Peter sagte immer, ich hätte ein Talent zum Bluffen. Aber ich gewöhne mich besser daran, unter seinem darkovanischen Namen an ihn zu denken.
    Nacktes Entsetzen packte sie, als ihr der Name einfach nicht einfallen wollte. Es dauerte nur ein paar Sekunden, und die Angst verging, sobald der Name in ihrem Gedächtnis aufstieg. Piedro. Das heißt, in den Hellers. Im Tiefland würde man ihn Pier nennen… Warum war diese Stelle in meinem Gehirn plötzlich leer?
    Eine Stunde nach Mittag kam sie an einer der Reiseunterkünfte vorbei. Sie war leer, und Magda zögerte. Die Versuchung war groß, über Nacht hierzubleiben. Aber sie hatte bereits einen halben Tag verloren, und im Hintergrund ihrer Gedanken war immer das auf Mittwinter befristete Ultimatum. Bis dahin mußte sie nicht nur in Sain Scarp eintreffen, es mußte auch noch genug Zeit für die Rückkehr nach Thendara sein, bevor die Winterstürme die Pässe schlössen. Ich kann mir nicht vorstellen, wie wir den ganzen Winter auf Rumal di Scarps Türschwelle kampieren.
    Auch hatte sie keine besondere Lust, den Winter über allein mit Peter irgendwo festzusitzen. Früher einmal habe ich mir in Tagträumen ausgesponnen, irgendein Ereignis isoliere uns, so daß wir Zeit hätten, miteinander allein zu sein… Noch jetzt wäre es… angenehm… Entgeistert befahl Magda sich, mit diesen Gedanken aufzuhören. Halb ärgerlich fragte sie sich, ob Bethany doch recht habe: Liebte sie Peter immer noch? Ich hätte mir nach unserer Trennung auf der Stelle einen anderen Liebhaber nehmen sollen. Chancen hatte ich, weiß Gott, genug. Warum habe ich es eigentlich nicht getan?
    Sie studierte die Anzeigetafel und entdeckte, daß es einen halben Tagesritt entfernt eine weitere Unterkunft gab. Als sie der Hütte den Rücken kehrte, überkam sie wieder das merkwürdige, fast körperliche Prickeln der »Ahnung«, aber sie entschloß sich grimmig, nicht abergläubisch zu sein. Ich habe Angst weiterzureiten, deshalb finde ich Gründe hierzubleiben und nenne es übersinnliche Wahrnehmung!

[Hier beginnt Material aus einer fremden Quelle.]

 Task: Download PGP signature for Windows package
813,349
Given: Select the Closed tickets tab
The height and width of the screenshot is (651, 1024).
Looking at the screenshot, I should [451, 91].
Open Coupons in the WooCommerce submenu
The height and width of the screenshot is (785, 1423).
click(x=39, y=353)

    Der Weg wurde steiler und der Boden rauh. Mitte des Nachmittags hingen die sich verdichtenden Wolken so niedrig, daß Magda durch eine dicke weiße Nebeldecke ritt. Die trübe graue Welt war voll von Echos; sie hörte den Hufschlag ihres Pferdes hinter sich und vor sich, als habe sie unsichtbare, geisterhafte Gefährten. Das Tal und die niedrigen Hänge waren verschwunden. Sie ritt allein auf einem schmalen Pfad oberhalb der bekannten Welt. Magda hatte nie unter Höhenangst gelitten, doch nun begann sie sich zu fürchten: vor der Enge des Pfades und vor dem weißen Nebel, der sie ringsum einschloß und alles mögliche verbergen mochte – oder noch schlimmer, nichts. Immer wieder kehrten ihre Gedanken zu den Felsen und Klippen unter ihr zurück. Wenn ein Tier einen falschen Schritt tat, konnte es den Weg verfehlen und sich auf den unsichtbaren Felsen weit unten zu Tode stürzen…
    Mit zunehmender Dunkelheit löste sich der Nebel zu feinem Regen auf, der in dichten, schnell fallenden Schnee überging und Weg und Landmarken auslöschte. Der Schnee gefror im Fallen, und das Eis am Boden knirschte und krachte unter den Hufen des Pferdes. Der Wind heulte durch die Bäume, und wo sie lichter standen, röhrte er quer über den Pfad und trieb Magda Eisnadeln in Gesicht und Augen. Magda schlug den Mantelkragen hoch und wickelte sich ein Ende ihres Schals um Nase und Kinn. Aber von der Kälte fing ihre Nase an zu laufen, das Wasser fror auf Nase und Mund und verwandelte den Schal in einen Eisblock. Schnee klebte an ihren Wimpern und gefror dort, und bald sah sie kaum noch etwas. Ihr Pferd glitt auf dem eisigen Weg aus, und Magda stieg ab, um das Pferd und das stolpernde Packtier zu führen. Sie war froh, daß sie kniehohe Stiefel trug; die weichen, flachen Sandalen oder die knöchelhohen gebundenen Mokassins einer Frau wären sofort durchgeweicht gewesen.
    Ich hätte in der letzten Unterkunft bleiben sollen. Darum ging es bei der Ahnung. Verflucht, hätte ich nur auf mich gehört!
    Ihre Füße froren, und sie fragte sich, ob ihre Wangen und ihre Nase Frostbeulen bekämen. Für gewöhnlich störte Kälte sie nicht, doch jetzt fror sie bis ins Mark. Ihre dicke, pelzgefütterte Jacke und der Mantel wärmten sie ebensowenig wie ein flatterndes Seidengewand.